Mihály Mosonyi’s portrait (adapted from a contemporary engraving)

It was actually now that the victory of the “verbunkos” culture was complete. Operatic, symphonic and chamber music, piano literature spoke the national language, and were even built up from it. All barriers seemed to fall and the “islands” of foreign cultures were assimilated into the Hungarian community, into the people; for the greatest pioneers of the national idea had come from these “islands”. They represented the last great blazing up {78.} of the old culture of the residences. The indifference of foreign countries disappeared, for Liszt was celebrated all over the world. Musical literature freed itself from the primitive state of dilettantism; the Musical Journal (1860–75), the activity of Mátray and Bartalus, the essays of Mosonyi and Ábrányi, treated the problems of Hungarian music, past and present, on the level of European knowledge, inspired mostly by the Neo-Romantic ideals of Liszt and Wagner. The public’s surrender was also complete, for the reception of every new Hungarian work was becoming more and more general. Indeed, all great problems seemed to be solved, or the solution already on the way – this was the firm belief especially from 1860 until 1867, up to the time of the “compromise”. This firm conviction had a different meaning after 1867; “Our work is done, now we may take a rest.”
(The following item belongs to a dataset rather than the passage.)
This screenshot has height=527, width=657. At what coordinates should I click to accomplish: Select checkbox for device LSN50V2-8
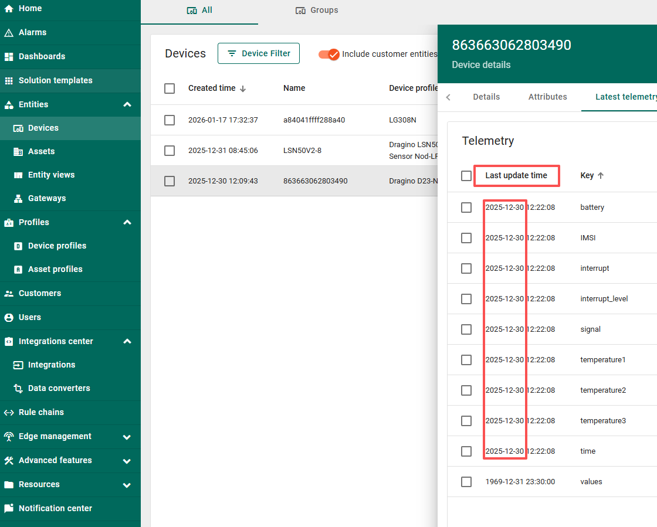(170, 151)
But to make this rest fruitful, zealous artists were working, building up systematic schools, co-operatives and cultural organs. Kornél Ábrányi (1822–1903), Mosonyi’s comrade-in-arms at the head of the Musical Journal, worked with untiring zeal on behalf of the centralization of Hungarian musical life. He identified himself in the seventies with the foundation of the National Hungarian Choral Society and with that of the Music Academy ten years later. Károly Huber (1828–85), piano virtuoso, song and piano-composer, author, editor, pedagogue and social agitator, the propagator of Erkel’s and Mosonyi’s ideals, furthered the cause of violin playing and male choir literature; Ede Reményi, the well-known violinist (1828–98), was one of the chief promoters in the sixties of the musical life of the capital; Imre Székely, the excellent composer of Hungarian “fantasies”, rhapsodies and folk-song paraphrases (1823–87), was one of the most celebrated pianists of the country after 1852. Székely’s artistic development, just as that of two representatives of the Liszt-school: Sándor Bertha (1843–1912) and Károly Aggházy (1855–1918), was definitely influenced by the atmosphere of the French capital. They all three travelled widely, and in their works endeavoured to bring the Hungarian romantic musical language within the range of West-European forms. (Bertha and Aggházy worked also for the stage: Bertha’s opera of King Matthias was first performed in Paris in 1883, Aggházy’s opera, Maritta, was written during his {79.} stay in Berlin and Budapest and was first performed in 1897.) And characteristically it was from this circle that the formal experiments of “Hungarian sonatas” set out, which were now brought forward by Ábrányi, Bertha, Attila Horváth and Henrik Gobbi (Volkmann’s and Liszt’s pupil), or the plan of the “Hungarian quartet” with which Reményi experimented (Fata Morgana 1861); Bertha was even dreaming of the “Hungarian counterpoint”, of the meeting of Bach with the “verbunkos”! Antal Siposs, Aladár Juhász, then Árpád Szendy and István Thomán continued Liszt’s tradition in the domain of piano playing and pedagogics, and around them were a great many composers whose influence remained within a more narrow compass (Imre Elbert, Károly Szabados, Ferenc Sárosi, Ödön Farkas and others). They were partly the eclectic followers of Western examples, and partly the followers of Erkel’s, Mosonyi’s and Liszt’s romantic-national tendency.

Although the time in which the principal works of Erkel were composed belonged to the past and Liszt’s great symphonic poems and piano works had no sequels, the zealous work of smaller artists and educators could still have grown into a movement of national significance if the historic and social contradictions of the period after the “compromise” had not come more and more into the open.